Chemotherapy of malaria and resistance to antimalarial drugs in Guayana area, Venezuela.

Abstract

Resistance to antimalarial chemotherapy is one of the greatest difficulties for the control of malaria transmission. Seventy patients with Plasmodium falciparum malaria were included in a study of resistance to chloroquine and sulfadoxine-pyrimethamine therapy. Resistance levels RI, RII, and RIII were established. Eighteen infections (51%) cleared after chloroquine treatment and did not recur within 28 days of follow-up; these were classified as sensitive. Ten infections (29%) were resistant at the RI level. Resistance at level RII was observed in 5 (14%) cases, and RIII resistance was demonstrated in 2 infections (6%). With sulfadoxine-pyrimethamine, 28 (80%) infections were classified as sensitive. Six infections (17%) showed resistance at level RII, and 1 (3%) infection was resistant at the RI level.

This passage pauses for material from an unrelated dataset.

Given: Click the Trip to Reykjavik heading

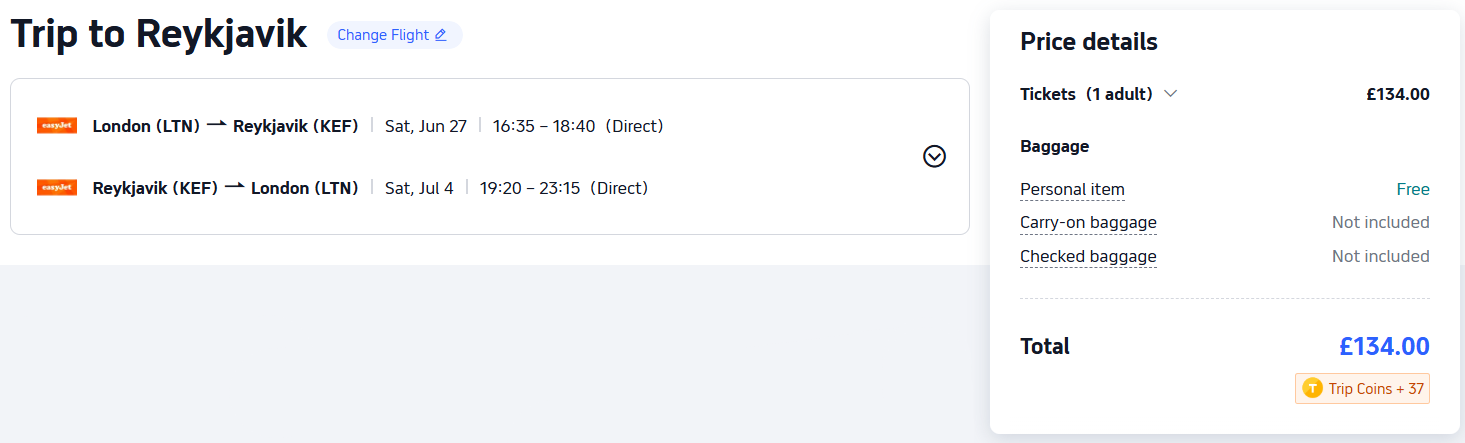Looking at the screenshot, I should [x=159, y=35].
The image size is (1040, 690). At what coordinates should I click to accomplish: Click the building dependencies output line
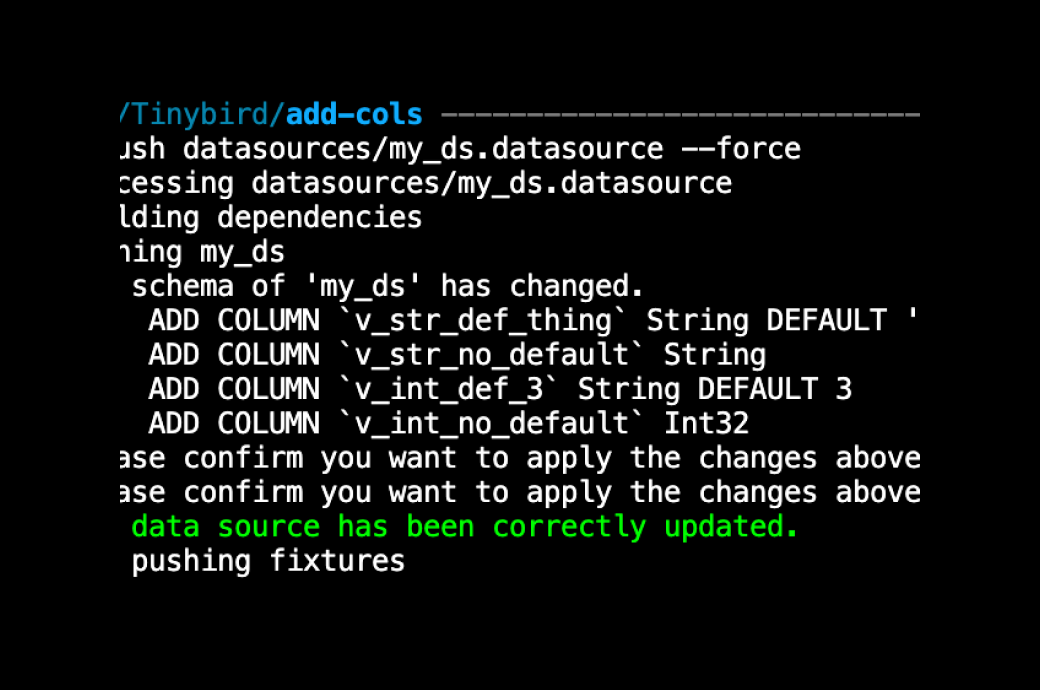click(x=270, y=217)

Resistance at level RIII was not observed. In a microtest for chloroquine and sulfadoxine-pyrimethamine sensitivity in vitro, schizont development was accomplished successfully in 70 blood samples. In vitro resistance to chloroquine was demonstrated in 15 of 70 (21%) of all isolates. Eight of 70 (11%) of all isolates showed resistance to sulfadoxine-pyrimethamine. Diversity of response of P. falciparum to the studied antimalarial drugs in the Guayana area of Venezuela is considered a problem restricting the control of malaria in this geographical area. A constant evaluation program monitoring P. falciparum drug sensitivity is necessary for preserving the efficacy of the established treatment.